Les Néo-Zélandais, quadruples vainqueurs de la Coupe de l'America, ont remporté cinq points de match dans leur duel avec leurs challengers d'Ineos Britannia (6:2). Le coup d'une troisième victoire consécutive en Coupe, qu'aucune équipe n'avait encore réussi à remporter dans l'histoire de l'"Auld Mug", est désormais à portée de main et pourrait bien devenir réalité samedi. Le copilote de Burling, Nathan Outteridge, a déclaré : "De bonnes perspectives ne signifient pas que c'est déjà fait. Alors faisons-le !"
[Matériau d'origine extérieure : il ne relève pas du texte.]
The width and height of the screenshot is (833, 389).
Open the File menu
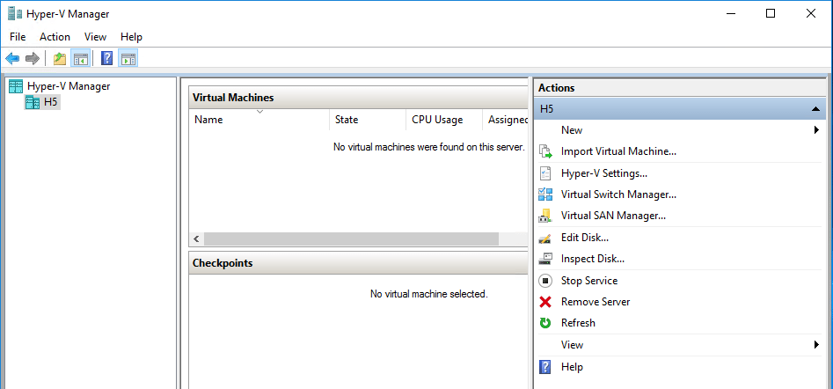tap(18, 37)
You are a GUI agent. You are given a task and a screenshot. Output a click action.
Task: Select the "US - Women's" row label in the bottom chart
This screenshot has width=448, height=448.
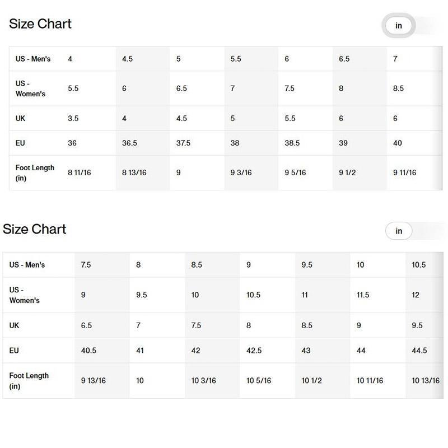click(x=25, y=295)
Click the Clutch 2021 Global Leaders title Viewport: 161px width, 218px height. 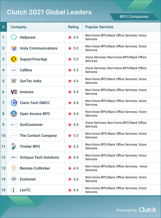pyautogui.click(x=49, y=12)
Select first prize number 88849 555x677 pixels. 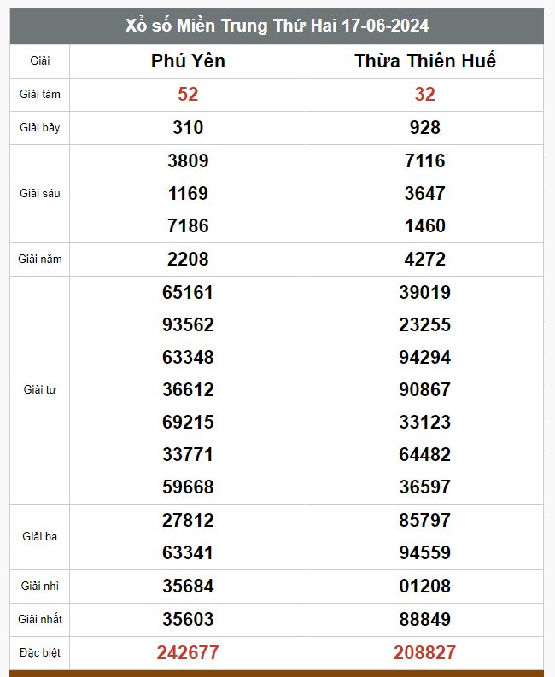[x=424, y=620]
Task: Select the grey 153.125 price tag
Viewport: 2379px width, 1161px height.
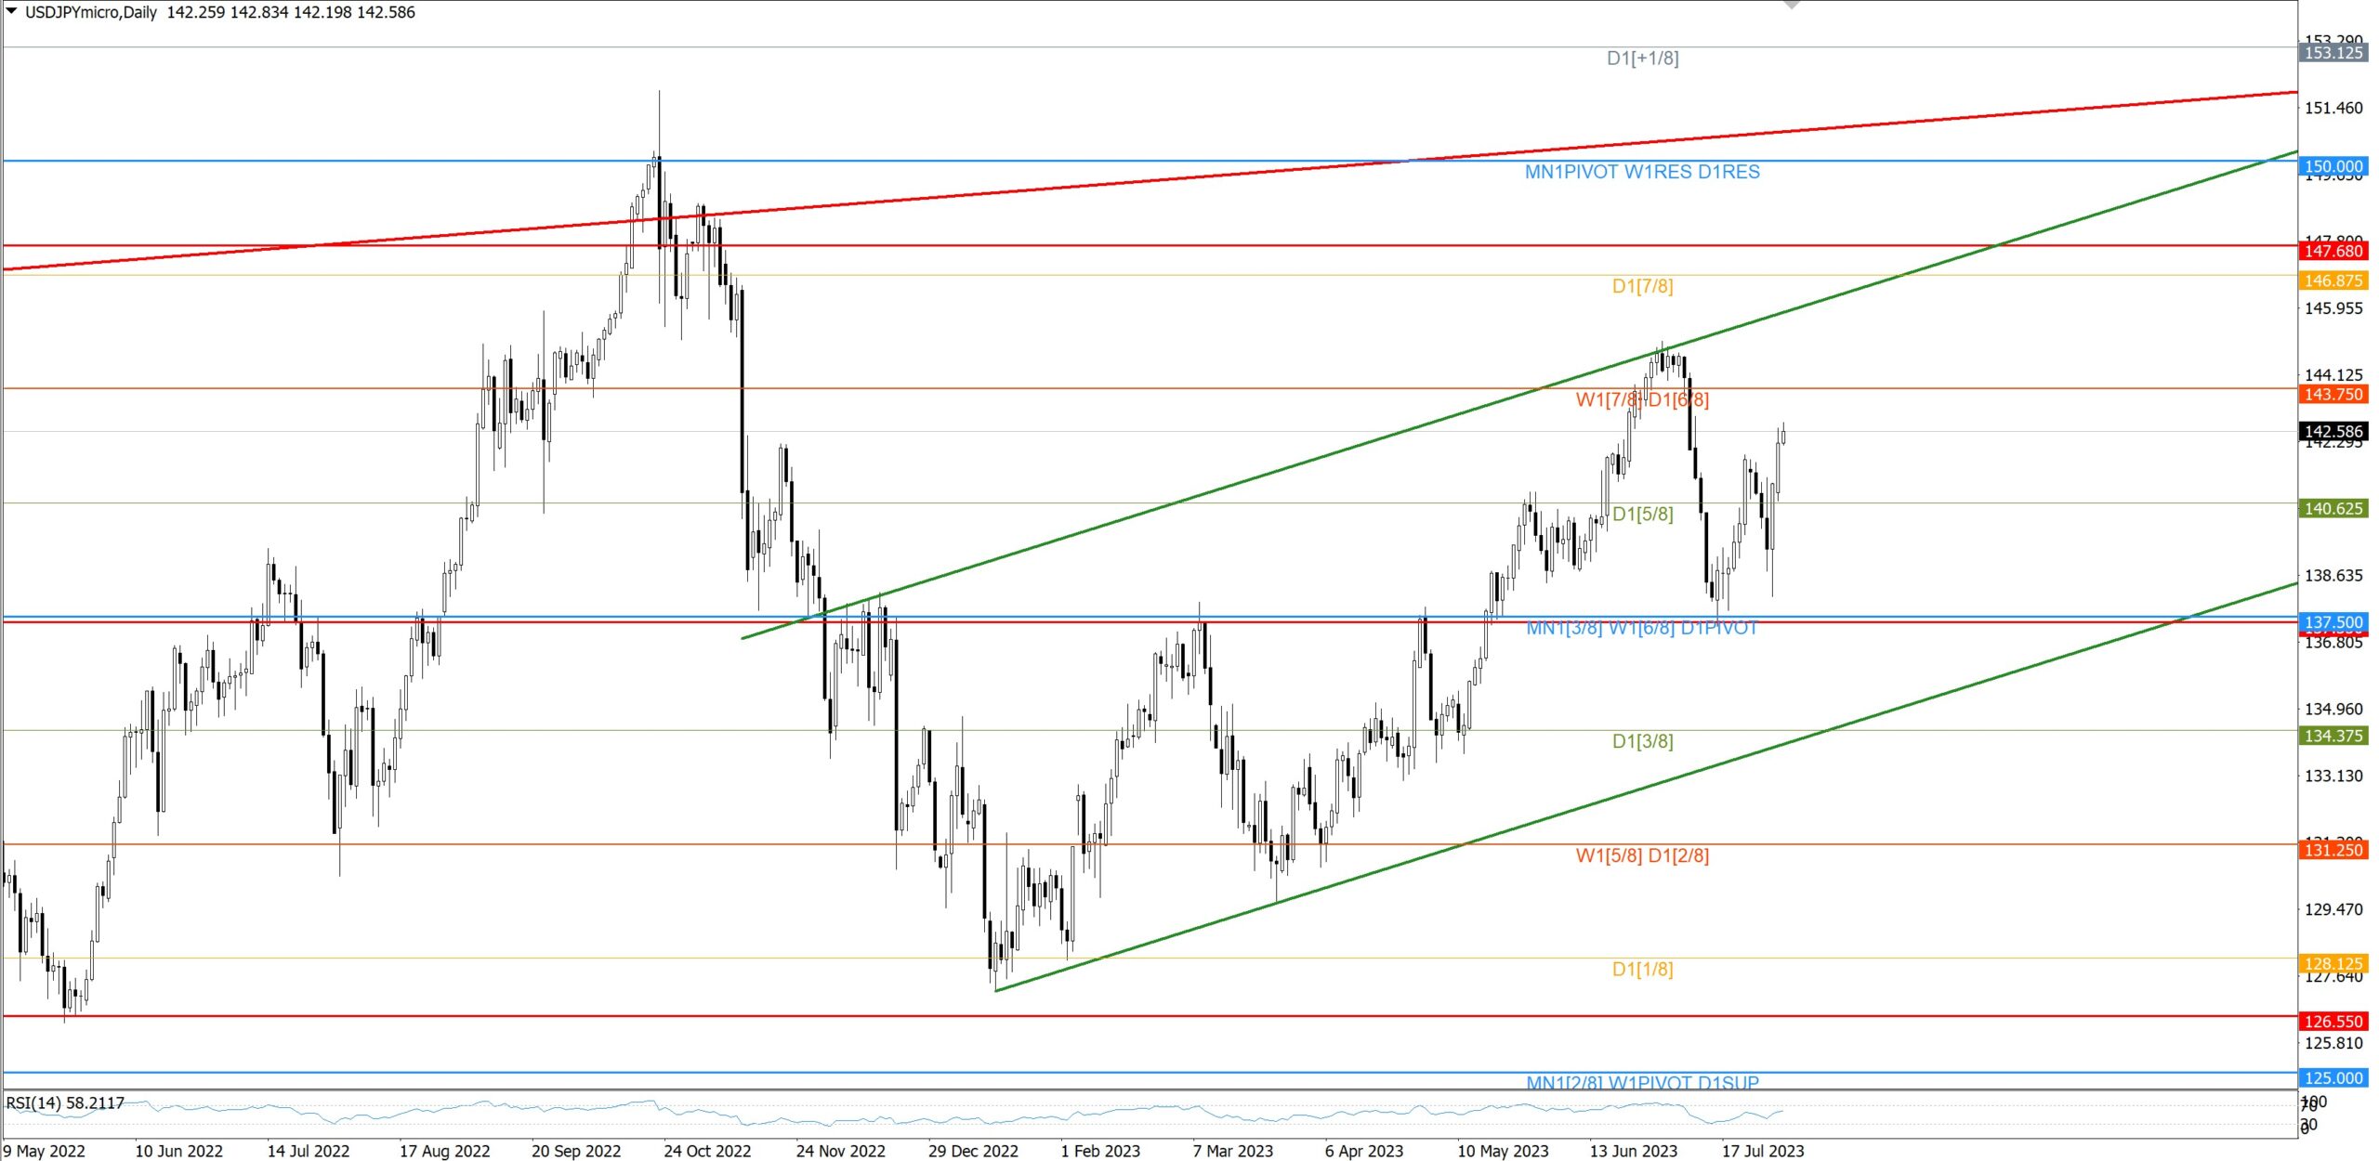Action: pos(2333,53)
En revanche, les Britanniques de Ben Ainslie, malgré de bons départs vendredi, sont dos au mur. Le quadruple champion olympique de 47 ans a déclaré : "Nos départs étaient bons aujourd'hui, mais tout se jouait à qui attraperait correctement le premier virage. Dans une brise offshore tournante comme aujourd'hui, il s'agit de bien négocier ces virages et de rester sous pression. Les Kiwis ont tout simplement fait un meilleur travail. Aujourd'hui, ils ont pris deux fois le bon côté de la route après le départ et ont fait de très bonnes courses. Mais nous sommes toujours là et nous ne cesserons pas de nous battre".
Ainslie, dont l'équipe travaille dur pour remporter la première America's Cup britannique, a ajouté : "Nous avons parcouru un long chemin pour en arriver là. Nous nous sommes énormément améliorés. Nous devons simplement y aller demain dans des conditions différentes et marquer quelques points".
Nous n'avons plus de deuxième chance". Ben Ainslie
Ben Ainslie a d'abord nié que la collision avec un objet dans l'eau ait pu endommager le safran du "Britannia" de manière décisive. Bien qu'il n'ait pas encore vu le safran et que son équipe ait eu "quelques problèmes avec le safran" lors de la deuxième course, il ne veut pas "dire que c'était le problème du jour pour notre équipe", même si le safran doit certainement être regardé. "Les Kiwis ont bien navigué", a tenu à préciser Ainslie.
Ayant participé en 2013 au plus grand retour historique de la Coupe, lorsque Oracle Team USA avait transformé un retard de 1:8 en une victoire de 9:8, croit-il à nouveau à un tel miracle de rattrapage ? "Oui, il faudra quelque chose de ce genre. Nous sommes menés 2-6. Nous sommes menés au score. C'est la nature du jeu. Nous avons une grande équipe qui est arrivée jusqu'ici. Nous nous battrons jusqu'au bout".
Le duel pour la Coupe de l'America entre Emirates Team New Zealand et Ineos Britannia se poursuivra samedi avec la course 9 - et si nécessaire et possible au vu des prévisions de vent maussade - avec la course 10. Le trophée le plus ancien et le plus important de la voile sera remporté par la première équipe à obtenir sept points.